Through a separate agreement, APS, industry representatives, and solar advocates committed to stand by the settlement agreement and refrain from seeking to undermine it through ballot initiatives, legislation or advocacy at the ACC.
On August 15, 2017, the ACC approved (by a vote of 4-1), the 2017 Settlement Agreement without material modifications. On August 18, 2017, the ACC issued a final written Opinion and Order reflecting its decision in APS’s general retail rate case, which is subject to requests for rehearing and potential appeal. The new rates went into effect on August 19, 2017. On August 20, 2017, Commissioner Burns filed a special action petition in the Arizona Supreme Court seeking to vacate the ACC's order approving the 2017 Settlement Agreement so that alleged issues of disqualification and bias on the part of the other Commissioners can be fully investigated. APS opposed the petition, and on October 17, 2017, the Arizona Supreme Court declined to accept jurisdiction over Commissioner Burns’ special action petition.
On October 17, 2017, Warren Woodward (an intervener in APS's general retail rate case) filed a Notice of Appeal in the Arizona Court of Appeals, Division One.

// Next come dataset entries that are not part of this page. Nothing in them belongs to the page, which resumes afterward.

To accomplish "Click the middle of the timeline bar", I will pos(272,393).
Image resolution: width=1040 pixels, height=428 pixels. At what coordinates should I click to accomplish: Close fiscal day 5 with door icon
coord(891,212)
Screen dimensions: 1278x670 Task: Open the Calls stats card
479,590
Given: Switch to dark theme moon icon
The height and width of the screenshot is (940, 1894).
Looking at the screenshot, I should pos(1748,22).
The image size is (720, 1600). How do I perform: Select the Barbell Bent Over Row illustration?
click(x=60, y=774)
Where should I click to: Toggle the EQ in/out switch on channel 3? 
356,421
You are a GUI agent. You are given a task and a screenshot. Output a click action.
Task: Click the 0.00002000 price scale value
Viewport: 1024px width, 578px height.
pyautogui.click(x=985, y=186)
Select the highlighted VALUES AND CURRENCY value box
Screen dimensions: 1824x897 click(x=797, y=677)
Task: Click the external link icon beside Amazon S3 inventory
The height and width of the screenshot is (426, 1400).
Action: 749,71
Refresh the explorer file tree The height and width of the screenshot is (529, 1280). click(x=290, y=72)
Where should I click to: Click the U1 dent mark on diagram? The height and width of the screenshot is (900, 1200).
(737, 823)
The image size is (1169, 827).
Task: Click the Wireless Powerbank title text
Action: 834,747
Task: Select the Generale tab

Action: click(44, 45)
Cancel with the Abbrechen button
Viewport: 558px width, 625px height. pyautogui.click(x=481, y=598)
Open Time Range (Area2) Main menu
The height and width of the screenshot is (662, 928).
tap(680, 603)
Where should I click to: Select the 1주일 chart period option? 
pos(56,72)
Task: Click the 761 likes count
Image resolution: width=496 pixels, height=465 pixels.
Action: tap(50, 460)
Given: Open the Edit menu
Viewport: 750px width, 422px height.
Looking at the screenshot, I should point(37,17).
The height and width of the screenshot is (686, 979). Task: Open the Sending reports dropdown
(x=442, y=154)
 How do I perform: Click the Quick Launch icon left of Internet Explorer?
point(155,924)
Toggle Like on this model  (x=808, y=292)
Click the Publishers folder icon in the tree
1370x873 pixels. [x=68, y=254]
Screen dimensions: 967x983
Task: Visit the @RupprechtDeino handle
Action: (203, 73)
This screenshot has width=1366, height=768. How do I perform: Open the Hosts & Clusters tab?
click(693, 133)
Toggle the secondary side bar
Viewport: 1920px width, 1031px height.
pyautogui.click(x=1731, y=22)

The notice raises a single issue related to the application of certain rate schedules to new APS residential customers after May 1, 2018. APS cannot predict the outcome of this appeal but does not believe it will have a material impact.
Prior Rate Case Filing
On June 1, 2011, APS filed an application with the ACC for a net retail base rate increase of $95.5 million. APS requested that the increase become effective July 1, 2012. The request would have increased the average retail customer bill by approximately 6.6%. On January 6, 2012, APS and other parties to the general retail rate case entered into an agreement (the "2012 Settlement Agreement") detailing the terms upon which the parties agreed to settle the rate case. On May 15, 2012, the ACC approved the 2012 Settlement Agreement without material modifications.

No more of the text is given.